- [Task instructions] Nothing is needed except the lines below that run from the one with "Apply italic formatting" through the one with "Select the green moving average line end", repeated exactly.

──────── Supplied data ────────

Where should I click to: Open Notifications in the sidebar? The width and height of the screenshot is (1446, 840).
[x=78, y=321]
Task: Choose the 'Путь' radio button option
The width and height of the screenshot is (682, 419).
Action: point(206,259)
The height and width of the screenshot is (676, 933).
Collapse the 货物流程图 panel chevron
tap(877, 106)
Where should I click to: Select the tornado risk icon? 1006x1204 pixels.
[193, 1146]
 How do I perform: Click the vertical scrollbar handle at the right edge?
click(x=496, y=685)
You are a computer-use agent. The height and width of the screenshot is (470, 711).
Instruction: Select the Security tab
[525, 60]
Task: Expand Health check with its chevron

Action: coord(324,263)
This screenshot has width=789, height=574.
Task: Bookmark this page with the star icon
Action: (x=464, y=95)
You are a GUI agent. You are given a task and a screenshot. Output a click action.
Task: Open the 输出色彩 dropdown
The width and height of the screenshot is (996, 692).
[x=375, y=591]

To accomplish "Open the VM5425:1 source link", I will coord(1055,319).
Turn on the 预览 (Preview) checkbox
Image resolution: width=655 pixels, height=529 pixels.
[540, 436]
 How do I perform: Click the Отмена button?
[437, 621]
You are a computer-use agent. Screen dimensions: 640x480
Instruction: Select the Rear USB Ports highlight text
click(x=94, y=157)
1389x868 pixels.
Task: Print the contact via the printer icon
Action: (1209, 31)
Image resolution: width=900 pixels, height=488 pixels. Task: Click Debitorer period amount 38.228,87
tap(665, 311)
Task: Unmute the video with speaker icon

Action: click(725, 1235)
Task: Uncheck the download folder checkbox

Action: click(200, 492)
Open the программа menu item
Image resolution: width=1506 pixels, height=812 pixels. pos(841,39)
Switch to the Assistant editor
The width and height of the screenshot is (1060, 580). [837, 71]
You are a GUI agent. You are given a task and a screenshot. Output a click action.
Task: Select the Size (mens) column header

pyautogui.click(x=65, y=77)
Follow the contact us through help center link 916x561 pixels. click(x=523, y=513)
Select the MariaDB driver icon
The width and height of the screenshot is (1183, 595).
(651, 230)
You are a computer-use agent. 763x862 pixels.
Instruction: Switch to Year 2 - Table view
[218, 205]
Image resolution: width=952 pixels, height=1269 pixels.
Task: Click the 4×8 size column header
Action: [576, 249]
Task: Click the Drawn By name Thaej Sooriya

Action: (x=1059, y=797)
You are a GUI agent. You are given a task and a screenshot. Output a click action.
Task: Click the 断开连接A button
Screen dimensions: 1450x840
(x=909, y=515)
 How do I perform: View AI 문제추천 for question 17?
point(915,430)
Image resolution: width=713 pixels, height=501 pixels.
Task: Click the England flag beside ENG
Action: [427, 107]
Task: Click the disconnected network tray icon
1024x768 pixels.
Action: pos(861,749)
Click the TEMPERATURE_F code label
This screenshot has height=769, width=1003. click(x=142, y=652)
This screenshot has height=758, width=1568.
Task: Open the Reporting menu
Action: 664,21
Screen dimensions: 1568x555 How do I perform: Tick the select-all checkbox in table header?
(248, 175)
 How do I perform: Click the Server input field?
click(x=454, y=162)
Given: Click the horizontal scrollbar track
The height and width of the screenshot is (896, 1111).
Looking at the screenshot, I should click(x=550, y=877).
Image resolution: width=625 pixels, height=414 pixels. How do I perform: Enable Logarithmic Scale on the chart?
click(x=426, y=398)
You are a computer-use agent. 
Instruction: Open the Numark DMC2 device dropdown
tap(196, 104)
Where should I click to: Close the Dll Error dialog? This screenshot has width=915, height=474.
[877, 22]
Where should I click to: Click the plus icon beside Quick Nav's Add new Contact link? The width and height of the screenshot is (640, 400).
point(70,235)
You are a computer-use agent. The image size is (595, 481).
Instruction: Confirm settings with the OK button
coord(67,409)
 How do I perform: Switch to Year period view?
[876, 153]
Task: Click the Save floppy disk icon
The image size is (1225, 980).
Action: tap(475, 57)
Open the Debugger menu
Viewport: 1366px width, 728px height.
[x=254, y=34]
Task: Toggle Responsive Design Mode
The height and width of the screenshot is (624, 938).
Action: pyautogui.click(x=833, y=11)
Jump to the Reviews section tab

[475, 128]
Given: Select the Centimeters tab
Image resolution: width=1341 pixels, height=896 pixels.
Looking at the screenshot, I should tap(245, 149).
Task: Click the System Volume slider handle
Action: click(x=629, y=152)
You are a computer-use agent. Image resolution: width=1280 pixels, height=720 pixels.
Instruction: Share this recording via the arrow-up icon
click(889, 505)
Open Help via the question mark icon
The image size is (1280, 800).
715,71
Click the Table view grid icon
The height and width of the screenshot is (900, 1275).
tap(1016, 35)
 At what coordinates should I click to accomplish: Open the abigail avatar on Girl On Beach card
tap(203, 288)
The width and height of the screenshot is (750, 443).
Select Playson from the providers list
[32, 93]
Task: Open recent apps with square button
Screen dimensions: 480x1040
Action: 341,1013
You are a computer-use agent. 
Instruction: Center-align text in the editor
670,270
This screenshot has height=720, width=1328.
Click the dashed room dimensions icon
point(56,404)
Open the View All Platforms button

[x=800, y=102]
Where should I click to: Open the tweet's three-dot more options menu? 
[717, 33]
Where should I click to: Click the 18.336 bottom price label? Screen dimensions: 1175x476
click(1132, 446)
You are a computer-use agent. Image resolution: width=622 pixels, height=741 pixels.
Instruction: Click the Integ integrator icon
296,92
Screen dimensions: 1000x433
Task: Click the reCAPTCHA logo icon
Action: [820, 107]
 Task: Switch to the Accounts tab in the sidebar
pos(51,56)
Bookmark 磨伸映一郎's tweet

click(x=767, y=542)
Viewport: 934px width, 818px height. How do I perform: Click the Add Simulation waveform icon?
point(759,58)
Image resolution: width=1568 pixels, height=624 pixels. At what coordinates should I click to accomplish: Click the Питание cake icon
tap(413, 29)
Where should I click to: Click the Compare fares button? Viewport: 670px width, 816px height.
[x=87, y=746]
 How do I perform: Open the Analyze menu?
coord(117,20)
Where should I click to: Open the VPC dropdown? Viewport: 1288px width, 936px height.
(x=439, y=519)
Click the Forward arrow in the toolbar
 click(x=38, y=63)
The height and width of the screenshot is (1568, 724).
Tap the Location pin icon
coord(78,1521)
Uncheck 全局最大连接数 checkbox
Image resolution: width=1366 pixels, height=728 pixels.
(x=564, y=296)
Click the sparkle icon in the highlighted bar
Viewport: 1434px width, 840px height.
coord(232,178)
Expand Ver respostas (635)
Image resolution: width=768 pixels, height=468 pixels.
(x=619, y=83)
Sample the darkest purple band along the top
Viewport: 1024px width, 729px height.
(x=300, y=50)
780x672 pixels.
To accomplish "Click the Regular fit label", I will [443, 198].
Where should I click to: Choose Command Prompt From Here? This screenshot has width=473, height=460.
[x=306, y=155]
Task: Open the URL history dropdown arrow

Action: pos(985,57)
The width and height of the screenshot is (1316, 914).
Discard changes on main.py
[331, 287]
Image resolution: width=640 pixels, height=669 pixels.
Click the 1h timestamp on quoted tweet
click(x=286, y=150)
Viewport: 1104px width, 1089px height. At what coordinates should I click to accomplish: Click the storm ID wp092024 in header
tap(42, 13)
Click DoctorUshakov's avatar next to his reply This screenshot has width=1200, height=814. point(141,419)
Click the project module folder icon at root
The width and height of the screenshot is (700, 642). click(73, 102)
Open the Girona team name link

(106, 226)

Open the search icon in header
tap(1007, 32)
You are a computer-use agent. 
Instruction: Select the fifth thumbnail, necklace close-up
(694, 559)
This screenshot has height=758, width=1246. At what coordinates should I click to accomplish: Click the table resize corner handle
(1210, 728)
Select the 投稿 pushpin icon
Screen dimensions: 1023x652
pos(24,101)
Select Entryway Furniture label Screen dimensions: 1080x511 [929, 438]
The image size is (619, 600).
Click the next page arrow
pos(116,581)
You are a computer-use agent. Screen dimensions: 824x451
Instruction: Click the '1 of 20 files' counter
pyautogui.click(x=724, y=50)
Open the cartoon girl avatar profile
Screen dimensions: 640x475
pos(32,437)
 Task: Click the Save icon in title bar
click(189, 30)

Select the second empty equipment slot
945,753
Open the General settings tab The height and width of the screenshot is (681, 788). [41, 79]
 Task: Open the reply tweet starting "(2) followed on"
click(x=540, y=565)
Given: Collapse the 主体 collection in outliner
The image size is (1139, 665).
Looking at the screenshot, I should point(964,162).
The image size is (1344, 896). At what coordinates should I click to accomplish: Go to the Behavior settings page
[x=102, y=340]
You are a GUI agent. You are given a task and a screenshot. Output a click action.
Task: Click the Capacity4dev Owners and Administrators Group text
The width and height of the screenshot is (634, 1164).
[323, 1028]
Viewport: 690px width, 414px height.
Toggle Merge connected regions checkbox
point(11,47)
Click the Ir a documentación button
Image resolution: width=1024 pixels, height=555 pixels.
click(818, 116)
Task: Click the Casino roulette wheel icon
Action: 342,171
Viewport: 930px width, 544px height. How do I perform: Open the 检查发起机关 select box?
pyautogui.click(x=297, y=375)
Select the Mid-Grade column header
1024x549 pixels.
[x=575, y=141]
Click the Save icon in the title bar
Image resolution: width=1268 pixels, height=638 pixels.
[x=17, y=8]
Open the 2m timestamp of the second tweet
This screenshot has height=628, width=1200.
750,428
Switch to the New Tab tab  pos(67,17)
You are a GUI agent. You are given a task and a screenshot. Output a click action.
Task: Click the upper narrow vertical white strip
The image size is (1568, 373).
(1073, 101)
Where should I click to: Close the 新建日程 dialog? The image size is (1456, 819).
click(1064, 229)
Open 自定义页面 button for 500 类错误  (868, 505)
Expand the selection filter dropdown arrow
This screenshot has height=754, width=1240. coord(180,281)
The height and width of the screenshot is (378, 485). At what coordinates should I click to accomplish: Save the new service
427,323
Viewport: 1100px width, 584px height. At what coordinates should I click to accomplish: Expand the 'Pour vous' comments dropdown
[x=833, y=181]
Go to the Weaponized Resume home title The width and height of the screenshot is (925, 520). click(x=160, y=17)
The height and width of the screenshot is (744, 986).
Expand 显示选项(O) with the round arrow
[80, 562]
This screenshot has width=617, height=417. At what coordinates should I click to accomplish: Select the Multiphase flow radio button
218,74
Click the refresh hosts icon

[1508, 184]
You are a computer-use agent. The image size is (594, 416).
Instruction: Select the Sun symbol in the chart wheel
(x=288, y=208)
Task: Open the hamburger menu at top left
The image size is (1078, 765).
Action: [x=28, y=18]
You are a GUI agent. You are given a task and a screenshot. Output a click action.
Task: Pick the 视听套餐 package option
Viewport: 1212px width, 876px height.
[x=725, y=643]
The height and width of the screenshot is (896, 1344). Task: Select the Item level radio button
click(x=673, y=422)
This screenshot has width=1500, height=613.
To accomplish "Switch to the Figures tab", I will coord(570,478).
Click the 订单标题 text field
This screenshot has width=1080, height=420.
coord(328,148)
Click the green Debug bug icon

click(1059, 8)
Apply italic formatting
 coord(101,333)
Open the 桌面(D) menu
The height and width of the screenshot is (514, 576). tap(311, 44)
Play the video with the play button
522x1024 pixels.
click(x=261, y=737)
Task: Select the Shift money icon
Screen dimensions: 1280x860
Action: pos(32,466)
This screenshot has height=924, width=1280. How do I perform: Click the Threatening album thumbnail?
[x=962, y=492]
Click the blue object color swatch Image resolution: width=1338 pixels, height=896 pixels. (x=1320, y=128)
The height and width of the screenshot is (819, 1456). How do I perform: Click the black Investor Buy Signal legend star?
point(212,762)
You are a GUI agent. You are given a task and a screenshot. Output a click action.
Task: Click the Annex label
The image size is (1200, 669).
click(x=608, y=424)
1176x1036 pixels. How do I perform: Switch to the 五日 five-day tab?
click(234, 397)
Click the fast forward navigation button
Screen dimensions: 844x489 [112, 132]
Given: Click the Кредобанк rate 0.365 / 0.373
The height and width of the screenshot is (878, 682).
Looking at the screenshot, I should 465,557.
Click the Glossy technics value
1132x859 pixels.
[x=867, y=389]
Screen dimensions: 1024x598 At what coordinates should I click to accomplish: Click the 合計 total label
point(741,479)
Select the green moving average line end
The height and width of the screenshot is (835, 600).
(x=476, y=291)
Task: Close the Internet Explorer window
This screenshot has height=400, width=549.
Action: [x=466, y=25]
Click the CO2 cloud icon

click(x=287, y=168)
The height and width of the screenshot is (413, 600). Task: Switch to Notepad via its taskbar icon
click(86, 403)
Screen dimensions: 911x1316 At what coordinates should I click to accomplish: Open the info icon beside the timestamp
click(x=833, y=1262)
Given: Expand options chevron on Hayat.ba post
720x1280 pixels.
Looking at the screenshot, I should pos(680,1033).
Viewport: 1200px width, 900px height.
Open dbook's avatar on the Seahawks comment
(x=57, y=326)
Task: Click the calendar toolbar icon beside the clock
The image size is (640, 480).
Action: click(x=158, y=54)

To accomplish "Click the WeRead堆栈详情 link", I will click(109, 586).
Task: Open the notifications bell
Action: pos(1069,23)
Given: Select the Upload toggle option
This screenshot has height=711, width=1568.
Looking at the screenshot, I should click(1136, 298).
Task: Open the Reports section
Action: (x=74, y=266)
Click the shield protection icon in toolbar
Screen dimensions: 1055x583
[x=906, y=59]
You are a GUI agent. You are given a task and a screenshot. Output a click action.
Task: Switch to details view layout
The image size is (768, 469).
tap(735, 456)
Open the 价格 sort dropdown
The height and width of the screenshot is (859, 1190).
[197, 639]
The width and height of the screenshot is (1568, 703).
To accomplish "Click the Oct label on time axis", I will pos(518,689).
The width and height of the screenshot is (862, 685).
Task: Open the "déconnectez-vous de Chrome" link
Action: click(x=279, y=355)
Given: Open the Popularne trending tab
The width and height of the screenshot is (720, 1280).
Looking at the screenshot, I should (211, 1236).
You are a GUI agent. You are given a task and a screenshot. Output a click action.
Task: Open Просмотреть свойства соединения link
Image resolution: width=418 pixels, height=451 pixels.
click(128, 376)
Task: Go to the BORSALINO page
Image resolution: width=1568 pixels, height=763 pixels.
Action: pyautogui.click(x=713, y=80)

────────

- [Answer space]
Apply italic formatting
 coord(101,333)
Open the 桌面(D) menu
The height and width of the screenshot is (514, 576). tap(311, 44)
Play the video with the play button
522x1024 pixels.
click(x=261, y=737)
Task: Select the Shift money icon
Screen dimensions: 1280x860
Action: pos(32,466)
This screenshot has height=924, width=1280. How do I perform: Click the Threatening album thumbnail?
[x=962, y=492]
Click the blue object color swatch Image resolution: width=1338 pixels, height=896 pixels. (x=1320, y=128)
The height and width of the screenshot is (819, 1456). How do I perform: Click the black Investor Buy Signal legend star?
point(212,762)
You are a GUI agent. You are given a task and a screenshot. Output a click action.
Task: Click the Annex label
The image size is (1200, 669).
click(x=608, y=424)
1176x1036 pixels. How do I perform: Switch to the 五日 five-day tab?
click(234, 397)
Click the fast forward navigation button
Screen dimensions: 844x489 [112, 132]
Given: Click the Кредобанк rate 0.365 / 0.373
The height and width of the screenshot is (878, 682).
Looking at the screenshot, I should 465,557.
Click the Glossy technics value
1132x859 pixels.
[x=867, y=389]
Screen dimensions: 1024x598 At what coordinates should I click to accomplish: Click the 合計 total label
point(741,479)
Select the green moving average line end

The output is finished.